General characteristics
- Class & type: Driver-class wooden paddle sloop
- Displacement: 1,590 tons
- Tons burthen: 1,05562⁄94 bm
- Length: 180 ft (54.9 m) (gundeck)
- Beam: 36 ft (11.0 m)
- Depth of hold: 21 ft (6.4 m)
- Installed power: 280 nhp
- Propulsion: Seaward & Capel 2-cylinder direct-acting steam engine; Paddles;
- Sail plan: Brig-rigged
- Complement: 149 (later 160)
- Armament: As built:; 2 × 10-inch/42-pounder (84 cwt) pivot guns; 2 × 68-pounder guns (64 cwt); 2 × 42-pounder (22 cwt) guns; After 1856:; 1 × 110 pdr Armstrong gun; 1 × 68-pounder (95 cwt) gun; 4 × 32-pounder (42 cwt) guns;

= HMS Growler (1841) =

Sloop of the Royal Navy

HMS Growler was a paddle-driven sloop, built in 1841 and broken up in 1854. In 1847 she carried liberated Africans to Sierra Leone for resettlement.

==Construction and commissioning==
Growler was ordered under PW1840 along with other Driver-class paddle sloops, laid down at Chatham Dockyard and launched on 20 July 1841. She was completed at Chatham and commissioned on 9 March 1842.

==Service history==
On 31 March 1842, Growler was assigned to the South East Coast of America Station to combat the slave trade. She was reassigned to the West Africa Squadron in September 1844.

On 21 July 1844 Growler captured the Spanish brigantine Veterano. Then on 23 September 1844 Growler captured the Spanish slave schooner Concepcion. (Note: A first class share of the bounty money for Veterano was worth £59 1s 0½d; a sixth-class share was worth £3 18s 8½d. For Concepcion a first-class share was worth £6 17s 11d; a sixth-class share was worth 9s 2d.)
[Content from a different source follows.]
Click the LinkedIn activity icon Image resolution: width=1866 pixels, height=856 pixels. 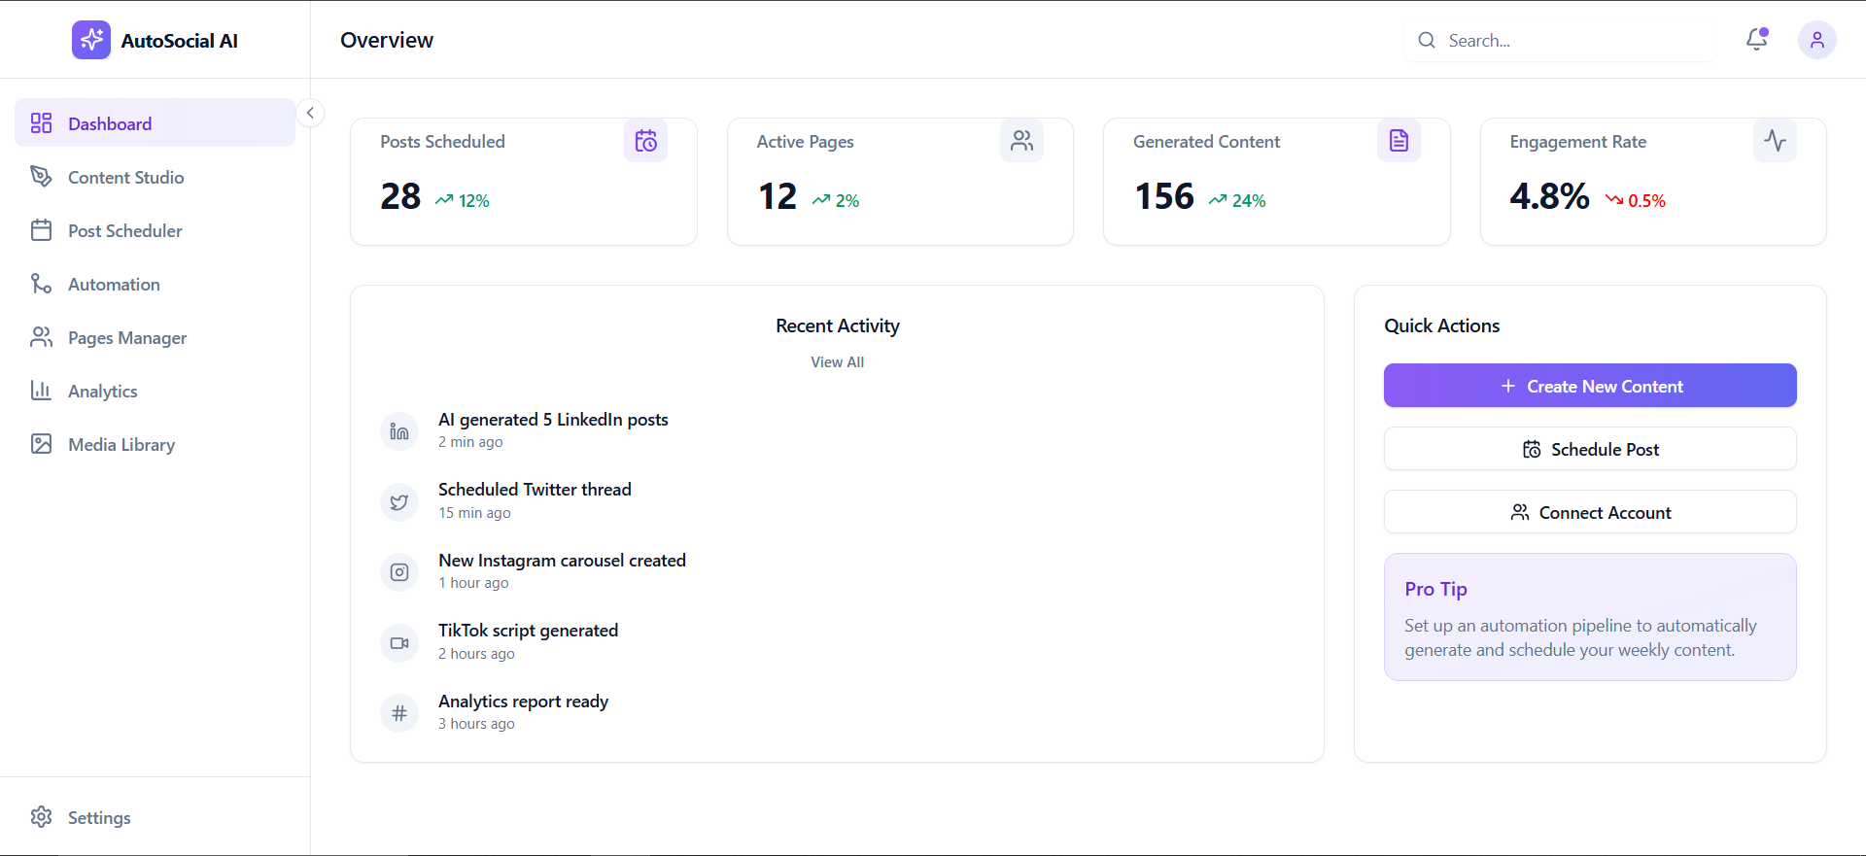click(399, 431)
In February 1845 she took part in Commodore William Jones's destruction of several barracoons at Dombocorro and elsewhere.

The ship was involved in a scheme to relocate liberated Africans from Sierra Leone to the Caribbean, arriving in Trinidad in December 1847. One hundred and fifty men, 37 women and 254 children former captives survived the journey, although 45 Africans died on the journey.

==Fate==
Growler was broken up at Portsmouth, which was completed by 17 January 1854.